The first three are "before"; the last three are "after"
Most women don't talk about their decision to have plastic surgery. They take some time off to have a 'dental procedure', or go away for a long vacation and come back 'rested'.
That makes total sense—we feel vain, foolish, and we really don't want to be judged. And we probably hope you'll just think we're naturally young and beautiful, instead of needing help!
However…I am talking about it. I'm a psychologist, so I tend to talk about things most people have sense to avoid. But I want to understand. I need to understand.
(I do want to avoid boring you with self-absorption, which is the danger of introspection. Perfect example of total self-absorption—Julia Robert's character in the movie version of Eat, Love Pray. Good grief. Quit reading this if it reminds you of that in any way!!)
So…What did I do, and why did I do it?
The "What" is a "mini-lift". That's just the bottom of your face; nothing with the eyes, forehead, eyebrows or neck. Basically, they pull the skin along the bottom of your face back a bit, and hook it over your ears.
Why'd I do it?
Vanity? That's part of it, I'm sure. Not all of it, though—I'm actually ok with myself! If I didn't want to continue to work, I really don't think it would have come up. Not to please my dear husband, who thinks I'm lovely the way I am (I do love that man!) And not to avoid dealing with age. I believe it's a blessing that God teaches us "to number our days". Life is short. That's real, and we need to deal with it.
Yet age and time is part of the issue. But with a little more complexity.
Reason #1: I want to work 10 or 15 more years.
There are things to be done, and I want to do them. There are ideas I've just begun to develop, new research I haven't even read yet. And I'm healthy, and energetic enough to annoy some people, and I have no problem doing the things I want to do.
However--for men and for women, ageism exists. As we age, we are perceived differently, judged differently—not for the good, unfortunately. I work independently, but not in a vacuum. I hope this mini-lift will level the playing field just a bit, allowing me a few more years to 'play' in my field.
Reason #2: I'm "off"—always have been, always will be.

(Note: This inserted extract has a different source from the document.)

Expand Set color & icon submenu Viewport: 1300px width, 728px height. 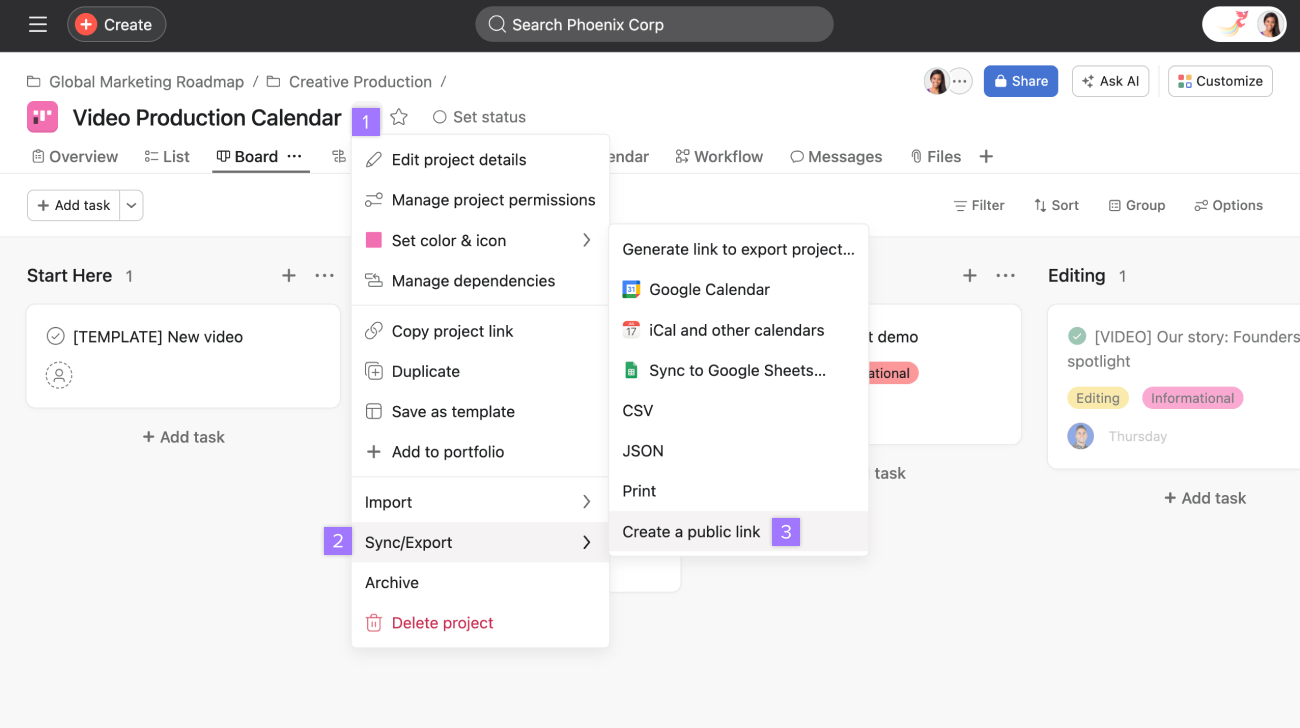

I know--that's no surprise to those of you who know me well! ;) But you might be surprised at how really "off" my bone structure is, especially in my face. If you've checked out the pictures, then you saw it, but in daily life, it doesn't really show too much. I move my face a lot—all that talking! But the asymmetry caused one side of my face to age quite differently from the other—and it bugged me.
Reason #3: It bugged me.
That's probably the bottom line. I know about the research, I know about the asymmetry and the impact on me, and I just didn't like it! My dear husband made some extra money and was willing to let me…so I did. (Yes, I should give money to the poor and needy—and I do, actually—and I can keep doing it longer if I keep working…loop back to Reason #1!)
So. Was it worth it?
Not sure yet. For the first 3 or 4 days, while I was throwing up, I thought definitely NOT!
Today, as I feel lots better, and see the difference in the place that bugged me constantly…I think probably yes.